> _O que fazer_: Reproduz, sem qualquer alteração, o trecho do texto sobre a partida do pai que começa nas palavras "O dia em que não" e termina depois de "crescimento dos filhos...".

> _Secção do documento_:
********

O dia em que não voltamos

Do infinito

São as palavras doces da criança, que mais magoam cá por dentro. Uma dor imensa pela verdade da perda que vai chegando devagarinho, deste dia em diante, para sempre. O pai não voltará aquela casa, nem estará ali ao serão, nem de manhã para dizer bom dia. Os dias serão todos iguais até a mãe do menino ficar apenas com a saudade e a recordação das horas felizes que viveram juntos. Olhará os olhos do seu bebé, que ainda não nasceu, e verá sempre a cara do seu amor que entretanto partiu. Verá o primogénito crescer e verá como se transforma no pai. Na parede estará sempre o testemunho do dia em que uniram as suas vidas, um dia de festa, o inicio de uma história de amor. O amor nunca terá um fim. Ficará o amor sempre a viver entre o coração que dói e a vida que continua no crescimento dos filhos...

********

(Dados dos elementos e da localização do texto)
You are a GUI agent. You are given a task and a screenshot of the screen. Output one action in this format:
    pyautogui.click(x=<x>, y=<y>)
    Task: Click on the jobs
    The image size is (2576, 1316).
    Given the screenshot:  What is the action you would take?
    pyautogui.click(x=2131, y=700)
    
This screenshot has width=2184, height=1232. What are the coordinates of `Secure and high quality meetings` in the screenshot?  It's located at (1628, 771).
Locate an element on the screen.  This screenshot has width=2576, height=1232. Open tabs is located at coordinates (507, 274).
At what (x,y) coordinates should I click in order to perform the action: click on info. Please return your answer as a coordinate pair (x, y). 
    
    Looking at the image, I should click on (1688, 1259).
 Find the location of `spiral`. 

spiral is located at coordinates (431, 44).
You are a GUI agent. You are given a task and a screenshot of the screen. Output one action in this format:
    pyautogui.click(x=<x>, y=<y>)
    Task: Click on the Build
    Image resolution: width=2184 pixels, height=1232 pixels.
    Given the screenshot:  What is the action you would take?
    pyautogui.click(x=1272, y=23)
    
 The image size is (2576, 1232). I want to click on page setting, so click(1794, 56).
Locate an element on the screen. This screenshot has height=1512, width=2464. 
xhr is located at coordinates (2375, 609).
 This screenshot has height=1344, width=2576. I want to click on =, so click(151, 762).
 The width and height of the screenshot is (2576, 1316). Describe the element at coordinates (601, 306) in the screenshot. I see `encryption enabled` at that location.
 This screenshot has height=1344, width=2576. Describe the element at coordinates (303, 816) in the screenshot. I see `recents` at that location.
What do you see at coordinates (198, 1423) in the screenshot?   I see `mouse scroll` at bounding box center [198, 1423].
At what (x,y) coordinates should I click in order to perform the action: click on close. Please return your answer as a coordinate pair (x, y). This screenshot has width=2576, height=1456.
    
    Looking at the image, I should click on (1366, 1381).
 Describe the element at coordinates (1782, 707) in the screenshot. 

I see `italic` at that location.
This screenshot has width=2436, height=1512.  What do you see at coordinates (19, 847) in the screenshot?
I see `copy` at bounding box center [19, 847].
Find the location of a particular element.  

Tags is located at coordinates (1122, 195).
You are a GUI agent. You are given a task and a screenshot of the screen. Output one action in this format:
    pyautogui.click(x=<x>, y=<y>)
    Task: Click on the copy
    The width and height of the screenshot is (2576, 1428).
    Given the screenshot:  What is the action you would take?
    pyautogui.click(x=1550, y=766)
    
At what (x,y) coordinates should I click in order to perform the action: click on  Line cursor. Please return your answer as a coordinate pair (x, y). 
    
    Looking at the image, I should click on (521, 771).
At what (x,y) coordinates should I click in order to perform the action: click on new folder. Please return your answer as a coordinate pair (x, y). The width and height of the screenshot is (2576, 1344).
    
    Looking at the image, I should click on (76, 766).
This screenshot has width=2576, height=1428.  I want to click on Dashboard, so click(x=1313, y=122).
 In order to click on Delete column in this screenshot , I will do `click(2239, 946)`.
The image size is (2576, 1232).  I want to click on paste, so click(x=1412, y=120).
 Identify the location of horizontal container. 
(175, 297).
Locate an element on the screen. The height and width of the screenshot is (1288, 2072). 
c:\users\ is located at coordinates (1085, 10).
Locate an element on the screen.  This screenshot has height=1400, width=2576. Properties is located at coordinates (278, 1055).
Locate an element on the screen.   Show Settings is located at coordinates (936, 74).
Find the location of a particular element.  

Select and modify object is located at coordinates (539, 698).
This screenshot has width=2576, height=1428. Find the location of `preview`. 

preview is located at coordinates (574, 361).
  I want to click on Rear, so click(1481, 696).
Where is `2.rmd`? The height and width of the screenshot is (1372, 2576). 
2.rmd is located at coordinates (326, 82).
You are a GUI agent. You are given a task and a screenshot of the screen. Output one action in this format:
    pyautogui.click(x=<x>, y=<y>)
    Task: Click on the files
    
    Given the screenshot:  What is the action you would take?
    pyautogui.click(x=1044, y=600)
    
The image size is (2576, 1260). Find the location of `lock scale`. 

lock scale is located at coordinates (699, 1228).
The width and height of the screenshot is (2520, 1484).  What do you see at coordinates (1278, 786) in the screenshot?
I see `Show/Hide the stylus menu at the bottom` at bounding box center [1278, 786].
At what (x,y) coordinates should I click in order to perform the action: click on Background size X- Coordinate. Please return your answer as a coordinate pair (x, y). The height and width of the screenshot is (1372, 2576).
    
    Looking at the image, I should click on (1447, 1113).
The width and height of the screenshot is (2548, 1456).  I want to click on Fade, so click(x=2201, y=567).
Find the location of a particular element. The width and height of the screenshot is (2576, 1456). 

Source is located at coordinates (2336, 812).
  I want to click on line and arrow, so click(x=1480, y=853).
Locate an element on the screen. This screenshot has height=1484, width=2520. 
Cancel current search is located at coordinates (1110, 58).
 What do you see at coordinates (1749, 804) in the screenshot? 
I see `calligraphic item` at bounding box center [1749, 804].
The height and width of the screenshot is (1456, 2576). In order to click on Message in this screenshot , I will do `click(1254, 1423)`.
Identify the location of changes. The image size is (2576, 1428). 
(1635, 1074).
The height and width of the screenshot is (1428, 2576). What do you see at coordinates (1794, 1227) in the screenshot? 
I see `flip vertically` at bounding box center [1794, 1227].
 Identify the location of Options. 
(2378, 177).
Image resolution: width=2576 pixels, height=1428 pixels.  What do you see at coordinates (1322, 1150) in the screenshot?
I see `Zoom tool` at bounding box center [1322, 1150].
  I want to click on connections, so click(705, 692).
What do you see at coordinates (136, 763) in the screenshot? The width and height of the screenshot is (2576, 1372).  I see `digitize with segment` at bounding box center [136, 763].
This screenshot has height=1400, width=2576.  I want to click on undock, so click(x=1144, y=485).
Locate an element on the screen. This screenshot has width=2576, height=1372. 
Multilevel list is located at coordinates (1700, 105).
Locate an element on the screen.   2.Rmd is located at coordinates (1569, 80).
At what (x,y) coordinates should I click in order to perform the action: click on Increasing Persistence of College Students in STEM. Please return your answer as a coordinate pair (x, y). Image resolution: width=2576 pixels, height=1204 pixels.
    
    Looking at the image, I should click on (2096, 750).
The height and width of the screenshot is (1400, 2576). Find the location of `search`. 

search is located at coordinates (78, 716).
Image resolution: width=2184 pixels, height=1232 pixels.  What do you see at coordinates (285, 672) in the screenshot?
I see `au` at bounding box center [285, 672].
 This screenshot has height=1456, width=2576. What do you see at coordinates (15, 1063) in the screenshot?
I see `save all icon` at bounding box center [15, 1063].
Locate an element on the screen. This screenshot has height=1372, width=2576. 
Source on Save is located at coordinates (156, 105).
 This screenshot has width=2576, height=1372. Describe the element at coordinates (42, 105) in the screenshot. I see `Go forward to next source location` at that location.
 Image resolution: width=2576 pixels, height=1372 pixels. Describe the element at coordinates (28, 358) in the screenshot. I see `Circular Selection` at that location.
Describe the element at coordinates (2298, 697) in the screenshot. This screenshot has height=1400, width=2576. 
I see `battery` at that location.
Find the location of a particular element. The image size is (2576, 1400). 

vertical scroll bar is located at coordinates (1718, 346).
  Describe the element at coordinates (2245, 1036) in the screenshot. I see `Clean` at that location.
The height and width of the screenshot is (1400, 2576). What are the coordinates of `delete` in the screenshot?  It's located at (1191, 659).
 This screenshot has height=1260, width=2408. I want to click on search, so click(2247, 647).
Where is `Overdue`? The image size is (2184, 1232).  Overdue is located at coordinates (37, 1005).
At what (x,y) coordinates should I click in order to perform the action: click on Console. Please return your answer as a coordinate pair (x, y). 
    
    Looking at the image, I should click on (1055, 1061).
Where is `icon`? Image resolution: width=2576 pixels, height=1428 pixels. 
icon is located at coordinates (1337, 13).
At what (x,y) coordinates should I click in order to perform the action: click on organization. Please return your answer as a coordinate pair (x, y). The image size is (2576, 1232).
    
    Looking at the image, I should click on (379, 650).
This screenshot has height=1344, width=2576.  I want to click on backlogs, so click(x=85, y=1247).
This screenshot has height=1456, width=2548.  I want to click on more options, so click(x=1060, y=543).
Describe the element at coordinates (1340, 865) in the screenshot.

********

> _Resposta ao exercício_:
O dia em que não voltamos

Do infinito

São as palavras doces da criança, que mais magoam cá por dentro. Uma dor imensa pela verdade da perda que vai chegando devagarinho, deste dia em diante, para sempre. O pai não voltará aquela casa, nem estará ali ao serão, nem de manhã para dizer bom dia. Os dias serão todos iguais até a mãe do menino ficar apenas com a saudade e a recordação das horas felizes que viveram juntos. Olhará os olhos do seu bebé, que ainda não nasceu, e verá sempre a cara do seu amor que entretanto partiu. Verá o primogénito crescer e verá como se transforma no pai. Na parede estará sempre o testemunho do dia em que uniram as suas vidas, um dia de festa, o inicio de uma história de amor. O amor nunca terá um fim. Ficará o amor sempre a viver entre o coração que dói e a vida que continua no crescimento dos filhos...